Among the lines below, a stretch begins at the one with "Task: Remove the SAJAAWIDA10 discount code" and ends at the one with "The image size is (1848, 1997).". Repeat that stretch exactly, ends included.

Top of Entries shown

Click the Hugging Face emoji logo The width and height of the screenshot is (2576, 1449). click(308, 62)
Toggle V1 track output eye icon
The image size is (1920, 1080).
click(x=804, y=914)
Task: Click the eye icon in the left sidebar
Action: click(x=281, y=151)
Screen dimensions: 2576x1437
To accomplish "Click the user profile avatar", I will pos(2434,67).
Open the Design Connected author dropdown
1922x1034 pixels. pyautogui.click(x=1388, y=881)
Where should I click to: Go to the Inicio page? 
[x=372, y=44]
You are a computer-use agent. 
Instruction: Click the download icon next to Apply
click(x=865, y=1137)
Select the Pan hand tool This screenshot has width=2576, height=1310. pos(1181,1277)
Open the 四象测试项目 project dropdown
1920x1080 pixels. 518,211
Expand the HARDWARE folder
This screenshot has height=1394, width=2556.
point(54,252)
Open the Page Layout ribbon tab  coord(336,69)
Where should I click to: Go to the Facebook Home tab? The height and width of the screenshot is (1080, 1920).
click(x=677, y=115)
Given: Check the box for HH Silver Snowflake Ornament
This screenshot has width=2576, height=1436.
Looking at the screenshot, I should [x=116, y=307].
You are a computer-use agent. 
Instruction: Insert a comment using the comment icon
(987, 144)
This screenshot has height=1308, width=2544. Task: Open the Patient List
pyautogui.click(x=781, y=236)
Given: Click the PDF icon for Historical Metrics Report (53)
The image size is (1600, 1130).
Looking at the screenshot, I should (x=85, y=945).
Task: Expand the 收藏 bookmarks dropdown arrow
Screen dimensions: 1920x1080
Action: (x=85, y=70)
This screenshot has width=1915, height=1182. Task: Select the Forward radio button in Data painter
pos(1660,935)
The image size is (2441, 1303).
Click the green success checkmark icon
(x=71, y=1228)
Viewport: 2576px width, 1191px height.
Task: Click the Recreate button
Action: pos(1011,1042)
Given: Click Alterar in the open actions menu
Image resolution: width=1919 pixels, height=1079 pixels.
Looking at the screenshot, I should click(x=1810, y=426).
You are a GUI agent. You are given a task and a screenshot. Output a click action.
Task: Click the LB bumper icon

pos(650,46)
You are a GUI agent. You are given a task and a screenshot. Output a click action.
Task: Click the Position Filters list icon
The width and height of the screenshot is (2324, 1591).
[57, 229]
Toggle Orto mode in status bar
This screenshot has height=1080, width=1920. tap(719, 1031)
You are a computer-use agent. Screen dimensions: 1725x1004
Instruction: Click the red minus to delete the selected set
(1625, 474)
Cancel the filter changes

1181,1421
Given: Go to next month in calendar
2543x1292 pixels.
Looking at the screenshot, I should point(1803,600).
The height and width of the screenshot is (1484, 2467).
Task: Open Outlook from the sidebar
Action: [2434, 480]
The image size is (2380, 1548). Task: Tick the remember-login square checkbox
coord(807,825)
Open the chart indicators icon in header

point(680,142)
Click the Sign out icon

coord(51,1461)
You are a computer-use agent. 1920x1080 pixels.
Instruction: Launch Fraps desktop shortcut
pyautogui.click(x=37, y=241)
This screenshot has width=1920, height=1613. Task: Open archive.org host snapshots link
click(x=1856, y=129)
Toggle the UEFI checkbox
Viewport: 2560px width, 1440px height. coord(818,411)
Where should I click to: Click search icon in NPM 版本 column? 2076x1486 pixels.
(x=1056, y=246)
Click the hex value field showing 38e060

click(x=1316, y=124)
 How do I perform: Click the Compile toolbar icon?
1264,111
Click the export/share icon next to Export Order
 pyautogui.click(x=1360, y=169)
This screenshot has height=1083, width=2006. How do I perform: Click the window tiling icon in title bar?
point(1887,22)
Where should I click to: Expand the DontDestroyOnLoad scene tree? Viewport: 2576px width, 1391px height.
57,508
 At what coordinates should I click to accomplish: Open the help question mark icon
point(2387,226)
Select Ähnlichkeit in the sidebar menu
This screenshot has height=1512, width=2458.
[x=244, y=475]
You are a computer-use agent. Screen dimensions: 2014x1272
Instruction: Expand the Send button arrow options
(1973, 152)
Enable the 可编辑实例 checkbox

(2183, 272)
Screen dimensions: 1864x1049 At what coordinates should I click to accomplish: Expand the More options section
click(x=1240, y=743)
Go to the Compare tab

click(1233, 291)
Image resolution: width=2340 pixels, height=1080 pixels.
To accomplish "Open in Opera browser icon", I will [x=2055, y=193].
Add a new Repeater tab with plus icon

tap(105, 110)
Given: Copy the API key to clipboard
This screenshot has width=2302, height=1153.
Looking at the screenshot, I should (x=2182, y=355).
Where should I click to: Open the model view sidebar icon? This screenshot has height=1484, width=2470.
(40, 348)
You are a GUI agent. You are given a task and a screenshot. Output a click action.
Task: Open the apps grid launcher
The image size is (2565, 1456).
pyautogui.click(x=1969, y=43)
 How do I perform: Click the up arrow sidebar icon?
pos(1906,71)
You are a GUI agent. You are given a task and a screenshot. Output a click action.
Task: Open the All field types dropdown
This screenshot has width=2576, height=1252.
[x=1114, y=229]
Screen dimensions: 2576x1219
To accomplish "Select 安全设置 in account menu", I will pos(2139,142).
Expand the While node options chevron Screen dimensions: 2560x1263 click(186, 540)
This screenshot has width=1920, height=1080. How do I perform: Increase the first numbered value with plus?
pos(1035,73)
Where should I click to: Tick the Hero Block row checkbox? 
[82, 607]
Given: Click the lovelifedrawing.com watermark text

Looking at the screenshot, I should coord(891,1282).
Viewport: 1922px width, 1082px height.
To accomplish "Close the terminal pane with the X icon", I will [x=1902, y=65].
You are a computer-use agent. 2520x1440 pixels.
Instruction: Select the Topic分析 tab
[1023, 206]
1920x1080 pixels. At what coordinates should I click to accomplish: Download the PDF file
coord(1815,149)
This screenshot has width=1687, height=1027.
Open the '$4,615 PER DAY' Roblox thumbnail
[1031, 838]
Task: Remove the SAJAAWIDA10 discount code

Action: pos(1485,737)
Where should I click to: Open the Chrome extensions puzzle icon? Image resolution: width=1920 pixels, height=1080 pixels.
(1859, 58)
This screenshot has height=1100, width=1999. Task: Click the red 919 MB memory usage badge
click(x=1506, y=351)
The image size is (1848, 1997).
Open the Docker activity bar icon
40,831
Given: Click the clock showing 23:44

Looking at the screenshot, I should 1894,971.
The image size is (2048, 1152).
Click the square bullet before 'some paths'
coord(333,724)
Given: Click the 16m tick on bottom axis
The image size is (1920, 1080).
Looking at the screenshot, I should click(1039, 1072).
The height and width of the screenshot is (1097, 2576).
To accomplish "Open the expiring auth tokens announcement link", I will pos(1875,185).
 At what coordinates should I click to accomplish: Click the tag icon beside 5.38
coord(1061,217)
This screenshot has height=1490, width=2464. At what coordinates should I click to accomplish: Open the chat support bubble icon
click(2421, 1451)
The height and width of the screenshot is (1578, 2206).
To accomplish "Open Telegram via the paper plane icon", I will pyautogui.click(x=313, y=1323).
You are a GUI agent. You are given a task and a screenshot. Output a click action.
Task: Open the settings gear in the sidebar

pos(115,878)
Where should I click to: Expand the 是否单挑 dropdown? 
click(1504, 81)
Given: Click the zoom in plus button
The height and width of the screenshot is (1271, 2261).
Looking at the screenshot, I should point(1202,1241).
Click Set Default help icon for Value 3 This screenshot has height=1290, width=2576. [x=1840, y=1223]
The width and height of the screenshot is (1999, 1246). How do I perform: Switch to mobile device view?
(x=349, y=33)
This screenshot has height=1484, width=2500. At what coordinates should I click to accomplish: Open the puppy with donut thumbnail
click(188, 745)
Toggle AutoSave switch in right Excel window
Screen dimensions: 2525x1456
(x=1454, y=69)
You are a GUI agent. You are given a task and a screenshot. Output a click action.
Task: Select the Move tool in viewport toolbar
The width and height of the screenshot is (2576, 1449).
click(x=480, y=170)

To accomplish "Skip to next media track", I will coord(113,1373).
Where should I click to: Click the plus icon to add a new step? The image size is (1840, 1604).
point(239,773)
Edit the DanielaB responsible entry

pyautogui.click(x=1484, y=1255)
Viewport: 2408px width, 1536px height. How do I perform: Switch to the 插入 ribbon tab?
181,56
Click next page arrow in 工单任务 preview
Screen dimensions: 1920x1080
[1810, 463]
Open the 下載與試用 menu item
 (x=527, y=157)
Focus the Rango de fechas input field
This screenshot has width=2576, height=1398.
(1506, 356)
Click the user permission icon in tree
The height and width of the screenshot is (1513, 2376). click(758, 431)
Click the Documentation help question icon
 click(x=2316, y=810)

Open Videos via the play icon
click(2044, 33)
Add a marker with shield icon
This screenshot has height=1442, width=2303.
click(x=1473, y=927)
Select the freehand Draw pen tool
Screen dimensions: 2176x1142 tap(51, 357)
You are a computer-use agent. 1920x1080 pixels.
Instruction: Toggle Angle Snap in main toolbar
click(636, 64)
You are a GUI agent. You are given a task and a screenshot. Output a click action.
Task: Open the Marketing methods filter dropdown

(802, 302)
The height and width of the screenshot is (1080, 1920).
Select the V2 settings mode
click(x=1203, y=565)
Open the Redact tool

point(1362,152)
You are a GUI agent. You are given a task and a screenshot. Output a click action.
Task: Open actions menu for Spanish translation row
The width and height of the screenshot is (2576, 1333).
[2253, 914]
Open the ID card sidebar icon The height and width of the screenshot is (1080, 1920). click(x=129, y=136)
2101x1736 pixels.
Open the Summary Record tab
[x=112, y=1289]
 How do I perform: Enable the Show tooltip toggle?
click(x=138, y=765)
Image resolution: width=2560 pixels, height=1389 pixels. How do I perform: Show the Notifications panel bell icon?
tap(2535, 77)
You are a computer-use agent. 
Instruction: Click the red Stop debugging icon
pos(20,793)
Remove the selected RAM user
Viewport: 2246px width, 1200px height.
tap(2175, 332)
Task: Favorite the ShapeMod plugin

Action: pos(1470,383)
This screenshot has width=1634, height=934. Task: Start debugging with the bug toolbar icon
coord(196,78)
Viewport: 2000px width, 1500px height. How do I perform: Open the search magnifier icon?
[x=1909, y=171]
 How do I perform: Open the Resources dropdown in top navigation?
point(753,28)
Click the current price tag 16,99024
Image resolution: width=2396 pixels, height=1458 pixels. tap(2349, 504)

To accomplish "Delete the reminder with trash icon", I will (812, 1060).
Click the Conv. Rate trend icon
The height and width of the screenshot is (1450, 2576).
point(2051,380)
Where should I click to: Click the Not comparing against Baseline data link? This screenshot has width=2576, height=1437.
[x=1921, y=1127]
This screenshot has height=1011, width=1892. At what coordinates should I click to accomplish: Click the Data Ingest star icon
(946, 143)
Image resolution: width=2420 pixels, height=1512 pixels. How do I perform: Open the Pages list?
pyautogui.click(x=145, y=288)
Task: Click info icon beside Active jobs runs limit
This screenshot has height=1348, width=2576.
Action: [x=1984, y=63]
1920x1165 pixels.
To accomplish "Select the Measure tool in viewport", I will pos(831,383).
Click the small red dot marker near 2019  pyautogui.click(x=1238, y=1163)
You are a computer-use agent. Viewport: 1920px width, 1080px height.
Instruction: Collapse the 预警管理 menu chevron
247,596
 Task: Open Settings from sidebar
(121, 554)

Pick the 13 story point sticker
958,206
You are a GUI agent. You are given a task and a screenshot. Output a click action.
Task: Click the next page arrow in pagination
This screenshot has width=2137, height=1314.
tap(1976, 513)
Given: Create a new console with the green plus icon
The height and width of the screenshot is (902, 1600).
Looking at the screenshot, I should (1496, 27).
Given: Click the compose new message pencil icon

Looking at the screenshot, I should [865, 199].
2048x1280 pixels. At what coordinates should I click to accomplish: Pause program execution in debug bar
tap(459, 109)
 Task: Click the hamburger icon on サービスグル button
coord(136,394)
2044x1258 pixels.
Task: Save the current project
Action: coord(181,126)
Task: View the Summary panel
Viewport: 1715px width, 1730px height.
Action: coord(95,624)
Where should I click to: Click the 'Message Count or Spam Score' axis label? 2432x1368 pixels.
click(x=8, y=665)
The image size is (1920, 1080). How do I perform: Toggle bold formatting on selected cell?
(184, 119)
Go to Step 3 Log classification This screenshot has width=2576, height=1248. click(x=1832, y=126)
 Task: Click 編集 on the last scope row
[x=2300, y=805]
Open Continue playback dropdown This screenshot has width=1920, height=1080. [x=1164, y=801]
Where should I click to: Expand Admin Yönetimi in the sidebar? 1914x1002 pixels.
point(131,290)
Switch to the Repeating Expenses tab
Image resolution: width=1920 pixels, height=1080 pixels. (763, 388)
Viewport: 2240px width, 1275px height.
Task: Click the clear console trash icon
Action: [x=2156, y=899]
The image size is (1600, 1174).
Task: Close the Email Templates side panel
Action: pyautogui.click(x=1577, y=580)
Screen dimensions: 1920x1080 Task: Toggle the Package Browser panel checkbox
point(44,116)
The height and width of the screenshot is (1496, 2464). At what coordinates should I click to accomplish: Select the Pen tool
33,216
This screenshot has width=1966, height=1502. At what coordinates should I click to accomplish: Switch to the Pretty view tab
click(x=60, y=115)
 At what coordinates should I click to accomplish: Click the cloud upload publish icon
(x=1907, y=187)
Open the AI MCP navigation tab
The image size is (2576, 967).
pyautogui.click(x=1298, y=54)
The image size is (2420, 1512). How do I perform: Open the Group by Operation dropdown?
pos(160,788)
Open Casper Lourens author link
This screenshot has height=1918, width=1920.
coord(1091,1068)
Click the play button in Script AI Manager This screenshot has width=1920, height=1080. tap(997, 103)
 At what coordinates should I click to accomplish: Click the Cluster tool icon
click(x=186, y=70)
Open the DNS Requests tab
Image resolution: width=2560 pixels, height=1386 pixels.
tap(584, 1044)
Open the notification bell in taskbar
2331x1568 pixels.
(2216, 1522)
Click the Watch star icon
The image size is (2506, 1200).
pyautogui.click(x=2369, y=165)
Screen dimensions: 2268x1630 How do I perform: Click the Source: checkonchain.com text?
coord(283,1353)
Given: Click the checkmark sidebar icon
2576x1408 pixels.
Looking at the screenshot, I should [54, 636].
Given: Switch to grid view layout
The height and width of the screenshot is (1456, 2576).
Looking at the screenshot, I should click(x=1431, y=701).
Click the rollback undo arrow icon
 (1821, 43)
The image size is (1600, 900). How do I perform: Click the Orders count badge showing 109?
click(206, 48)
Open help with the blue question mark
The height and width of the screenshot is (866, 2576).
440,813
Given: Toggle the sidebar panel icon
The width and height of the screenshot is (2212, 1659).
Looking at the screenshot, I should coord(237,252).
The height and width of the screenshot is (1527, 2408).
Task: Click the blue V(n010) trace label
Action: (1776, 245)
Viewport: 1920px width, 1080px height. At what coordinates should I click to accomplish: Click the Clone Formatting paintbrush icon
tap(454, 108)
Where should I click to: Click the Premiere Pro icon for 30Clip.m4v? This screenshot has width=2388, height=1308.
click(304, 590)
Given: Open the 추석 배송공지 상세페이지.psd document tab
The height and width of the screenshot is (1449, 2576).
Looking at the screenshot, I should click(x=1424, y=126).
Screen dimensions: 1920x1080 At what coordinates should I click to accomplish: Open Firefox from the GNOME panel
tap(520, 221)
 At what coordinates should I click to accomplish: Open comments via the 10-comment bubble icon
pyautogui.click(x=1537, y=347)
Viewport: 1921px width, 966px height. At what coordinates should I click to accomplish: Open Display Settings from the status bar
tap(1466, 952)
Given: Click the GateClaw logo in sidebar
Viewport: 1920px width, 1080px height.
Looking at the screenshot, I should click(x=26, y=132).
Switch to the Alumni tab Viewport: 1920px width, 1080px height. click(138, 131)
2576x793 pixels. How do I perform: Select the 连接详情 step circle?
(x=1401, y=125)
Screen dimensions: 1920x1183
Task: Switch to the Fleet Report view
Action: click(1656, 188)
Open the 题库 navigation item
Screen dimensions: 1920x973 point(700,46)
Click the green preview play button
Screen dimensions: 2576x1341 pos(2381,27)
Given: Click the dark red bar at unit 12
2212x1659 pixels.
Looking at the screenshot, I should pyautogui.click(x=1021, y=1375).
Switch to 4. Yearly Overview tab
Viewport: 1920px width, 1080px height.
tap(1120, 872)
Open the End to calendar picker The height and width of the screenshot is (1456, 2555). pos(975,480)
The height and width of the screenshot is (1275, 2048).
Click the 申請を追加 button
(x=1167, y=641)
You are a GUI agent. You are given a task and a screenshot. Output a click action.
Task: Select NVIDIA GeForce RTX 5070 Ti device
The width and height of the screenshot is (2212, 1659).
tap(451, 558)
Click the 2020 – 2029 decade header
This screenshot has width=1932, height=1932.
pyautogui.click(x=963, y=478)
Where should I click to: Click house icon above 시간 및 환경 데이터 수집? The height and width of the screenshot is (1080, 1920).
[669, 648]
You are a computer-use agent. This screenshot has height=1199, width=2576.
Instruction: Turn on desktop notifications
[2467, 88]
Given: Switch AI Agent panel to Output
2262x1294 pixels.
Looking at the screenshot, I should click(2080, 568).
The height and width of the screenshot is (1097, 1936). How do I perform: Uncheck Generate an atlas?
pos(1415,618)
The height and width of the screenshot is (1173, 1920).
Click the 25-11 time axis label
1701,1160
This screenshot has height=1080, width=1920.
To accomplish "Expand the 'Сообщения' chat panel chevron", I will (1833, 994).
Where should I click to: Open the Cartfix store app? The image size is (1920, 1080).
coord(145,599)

Bottom of Entries shown

_Solution:_
Task: Remove the SAJAAWIDA10 discount code

Action: pos(1485,737)
Where should I click to: Open the Chrome extensions puzzle icon? Image resolution: width=1920 pixels, height=1080 pixels.
(1859, 58)
This screenshot has height=1100, width=1999. Task: Click the red 919 MB memory usage badge
click(x=1506, y=351)
The image size is (1848, 1997).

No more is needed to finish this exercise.